In six years the family moved to the town of Ozyory and then — to Moscow. In 1938 Yezhov graduated from school and joined the army. Shortly before the Great Patriotic War he enrolled into the School for Junior Airmen (known simply as ShMAS), then fought at the Russian Far East as part of the naval aviation forces. He demobilized in 1945 and returned to Moscow where he entered VGIK to study screenwriting under Joseph Manevich. Alexander Dovzhenko took his place later on; it was Dovzhenko's only screenwriting course.

==Career==
Yezhov started working in cinema in 1953 and quickly turned into one of the most prolific screenwriters of the Soviet Union. He wrote and co-wrote over 50 screenplays, both for short and feature films. He worked in almost every genre, including documentaries. 1959 saw the release of the war drama Ballad of a Soldier directed by Grigory Chukhray. The screenplay was co-written by Chukhray and Yezhov, both war veterans. The film gained a lot of praise and gathered a handful of international awards, including the Special jury prize at the 1960 Cannes Film Festival, the 1961 BAFTA Award for Best Film and the 1961 Bodil Award for Best Non-American Film. It was also nominated for the 1961 Academy Award for Best Original Screenplay.
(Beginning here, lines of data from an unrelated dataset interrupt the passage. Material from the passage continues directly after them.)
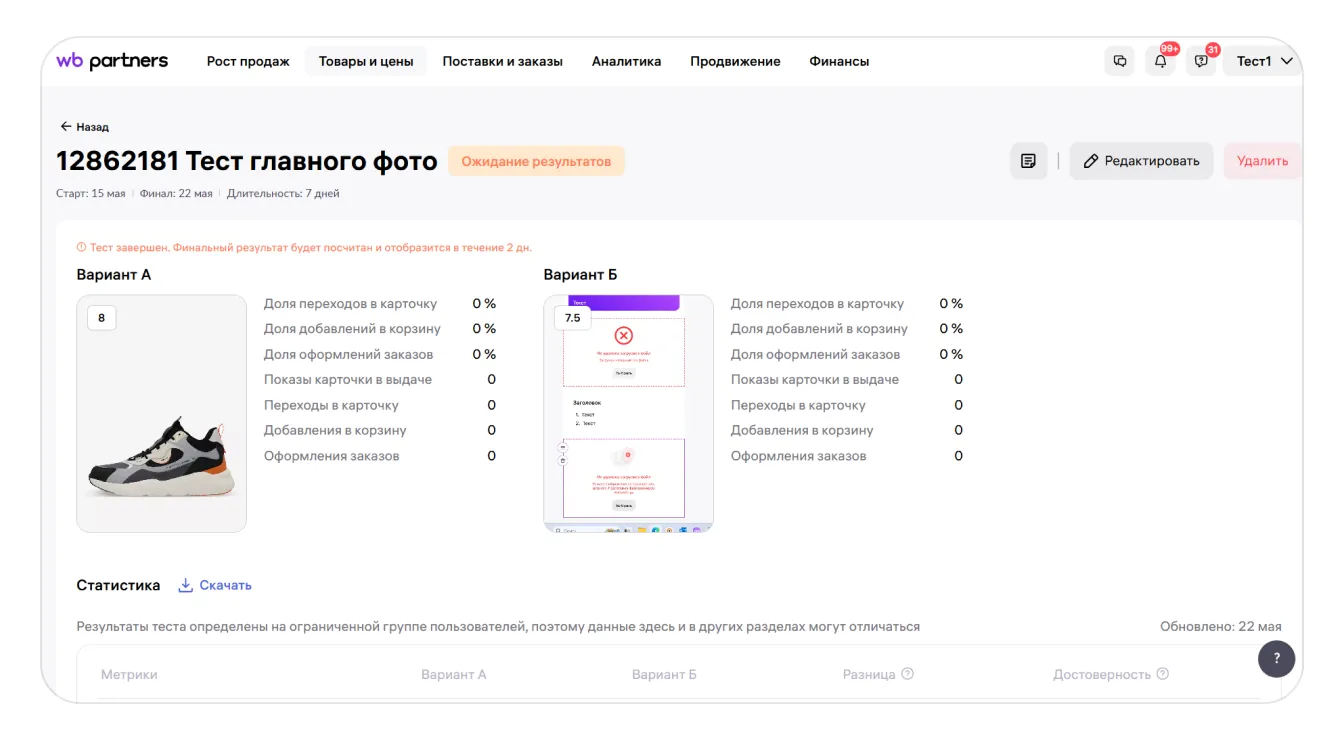Screen dimensions: 1344x740
Task: Download statistics via the Скачать link
Action: pos(215,585)
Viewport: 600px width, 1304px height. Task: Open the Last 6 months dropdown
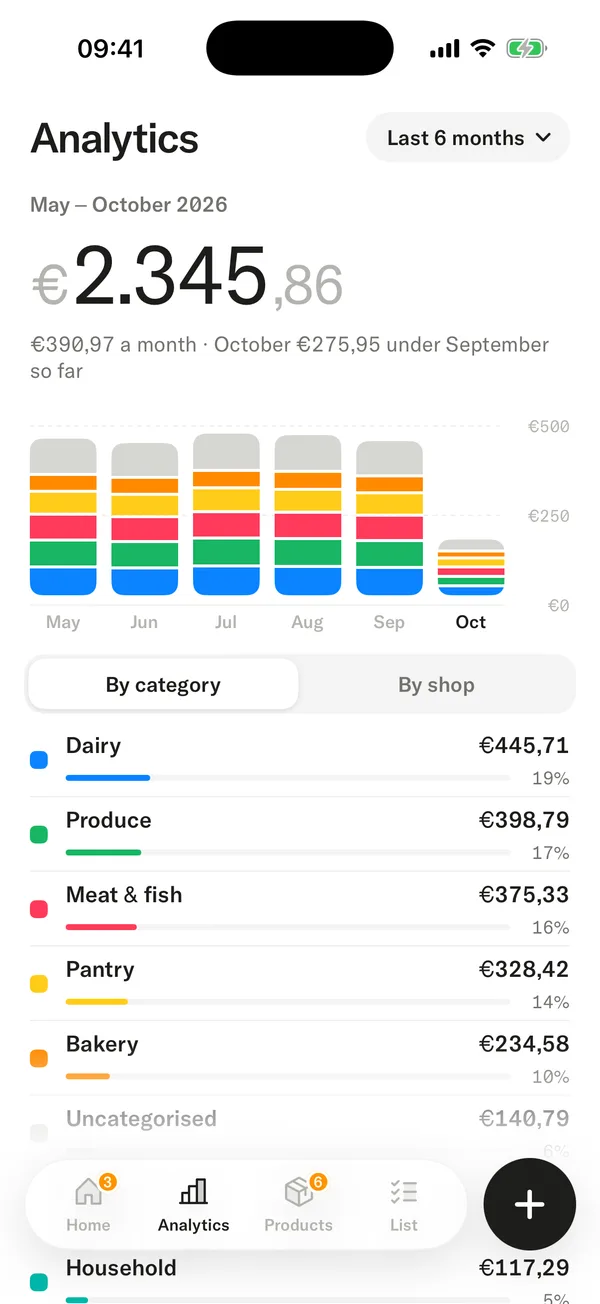click(x=468, y=138)
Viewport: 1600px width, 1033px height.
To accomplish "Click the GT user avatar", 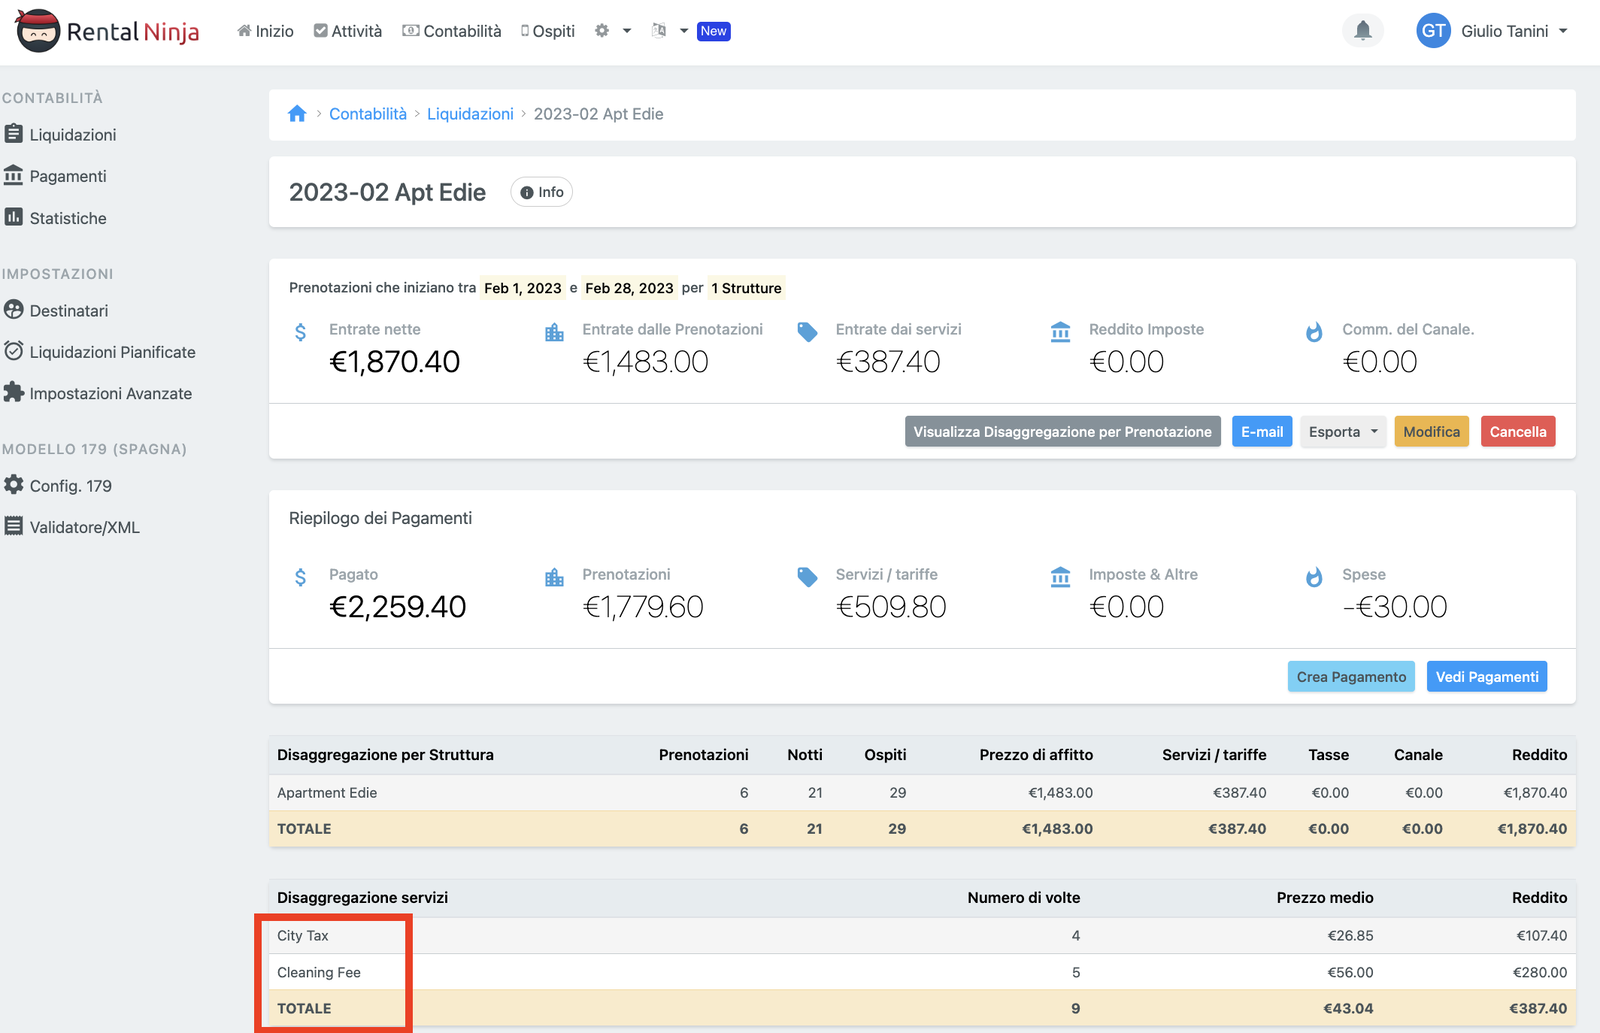I will pos(1433,31).
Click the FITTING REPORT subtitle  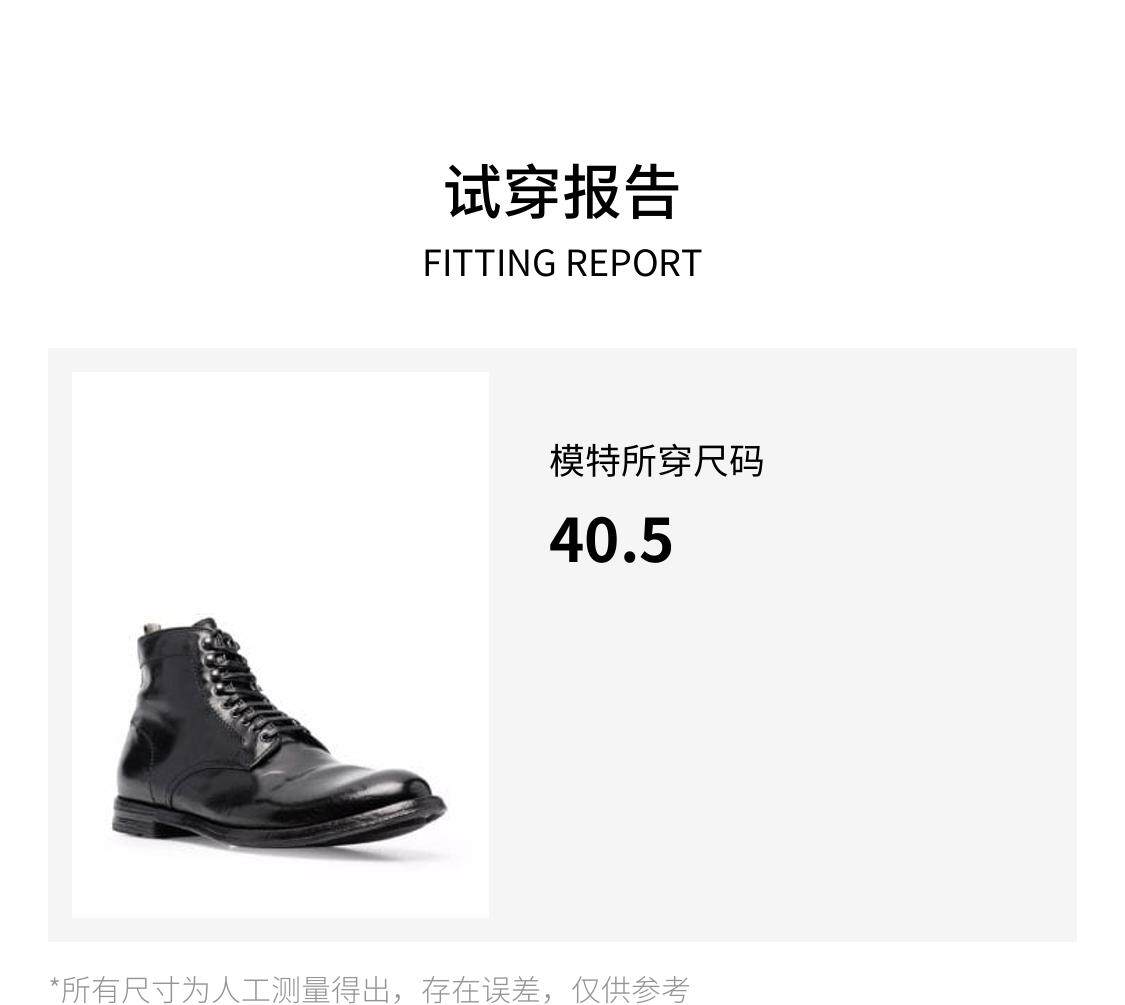562,263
Both Yezhov and Chukrai were awarded a Lenin Prize for their work.

The following years Yezhov worked with such acclaimed directors as Georgiy Daneliya, Larisa Shepitko and Andrei Konchalovsky. Along with Rustam Ibragimbekov he co-wrote a screenplay that was later made into a 1970 Ostern movie White Sun of the Desert by Vladimir Motyl. It turned into one of the box office leaders with 34.5 million viewers and quickly gained a cult status despite lacking any awards or attention from critics. It became a good tradition for Russian cosmonauts to watch the film before the space flights. In 1998 it was awarded the State Prize of the Russian Federation by Boris Yeltsin as a culturally significant piece of art.
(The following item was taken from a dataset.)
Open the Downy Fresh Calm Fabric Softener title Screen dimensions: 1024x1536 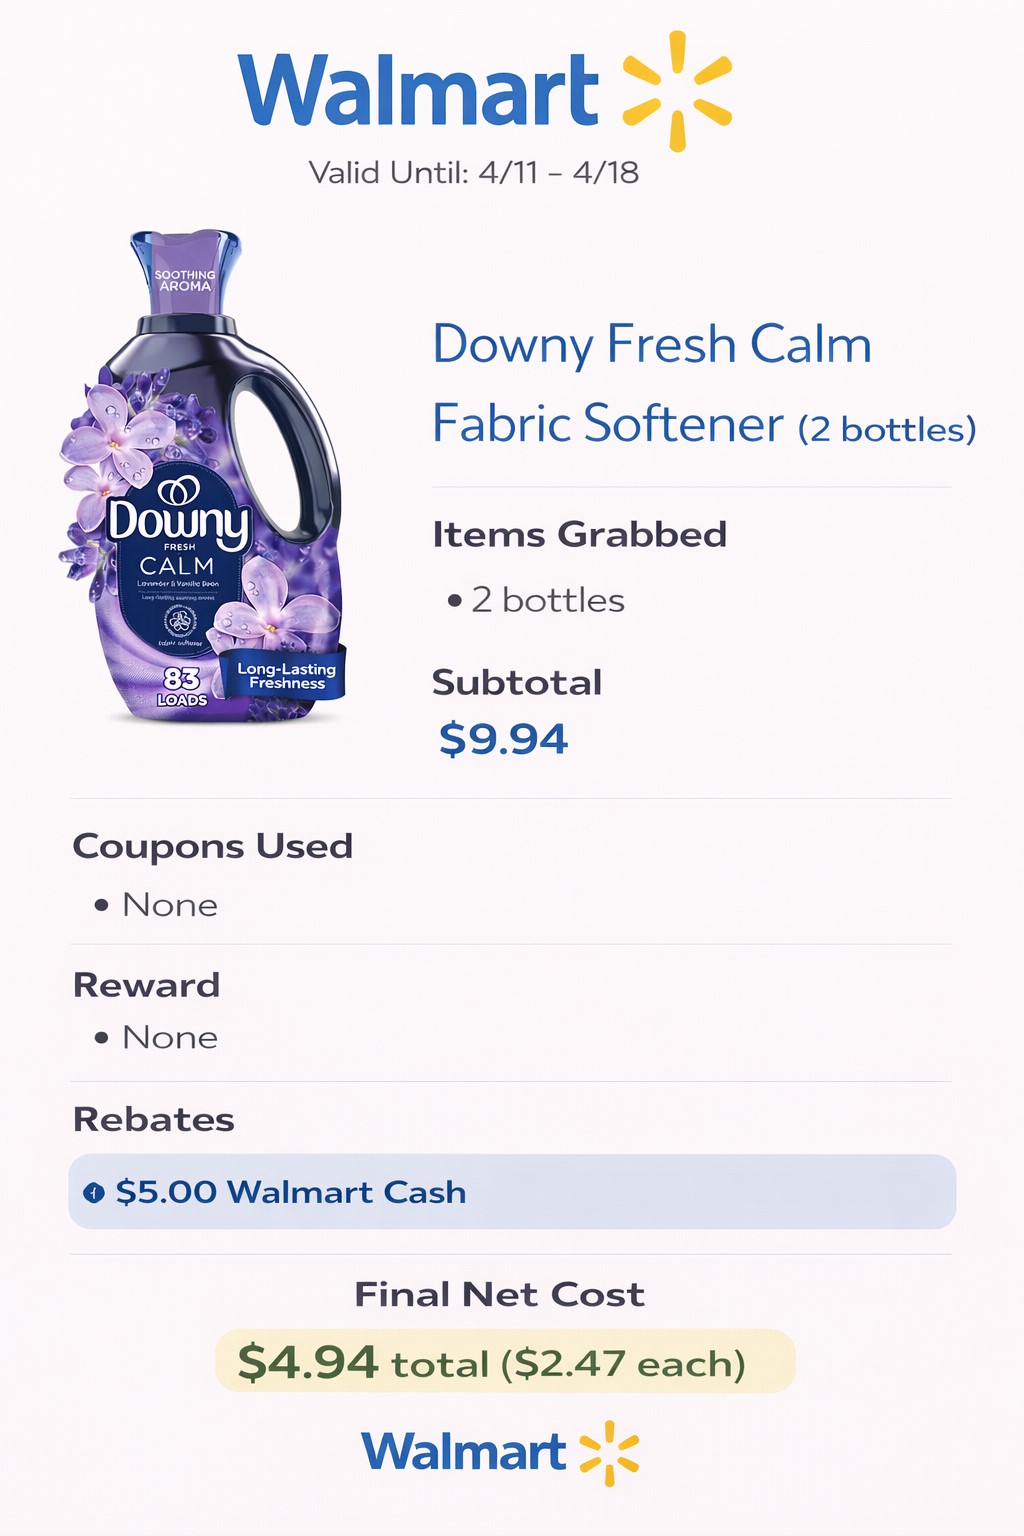[x=652, y=383]
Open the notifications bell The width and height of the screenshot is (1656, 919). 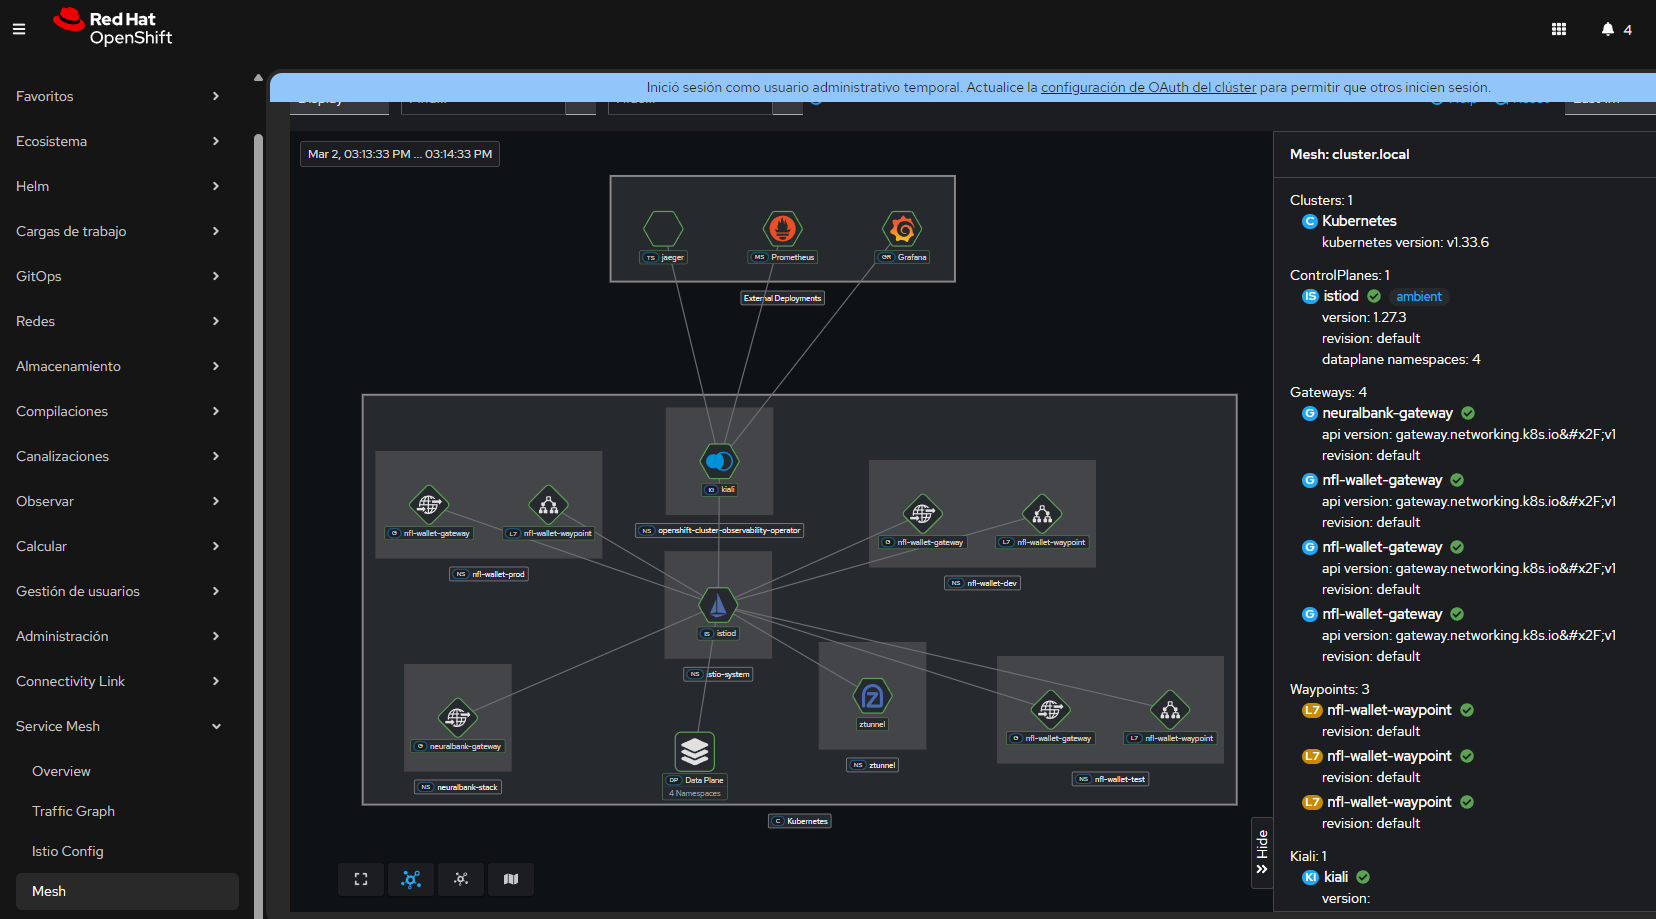[1607, 29]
In 1978 an epic historical drama Siberiade was produced by Andrei Konchalovsky based on the screenplay written by him and Yezhov. The movie was shown at the 1979 Cannes Film Festival where it received a lot of praise and eventually won the Grand Prix award. It became Konchalovsky's most recognizable work ever since and opened him gates to Hollywood where he fled in just a year after the ceremony.

In addition to his screenwriting career, Yezhov also wrote several theatrical plays (Nightingale Night, Alyosha, Gunfire Beyond the Dunes), worked as a professor and educator at VGIK. Among his students where Valentin Chernykh who produced the screenplay for the Oscar-winning movie Moscow Does Not Believe in Tears and Sergei Bodrov. Member of the Communist Party of the Soviet Union since 1951.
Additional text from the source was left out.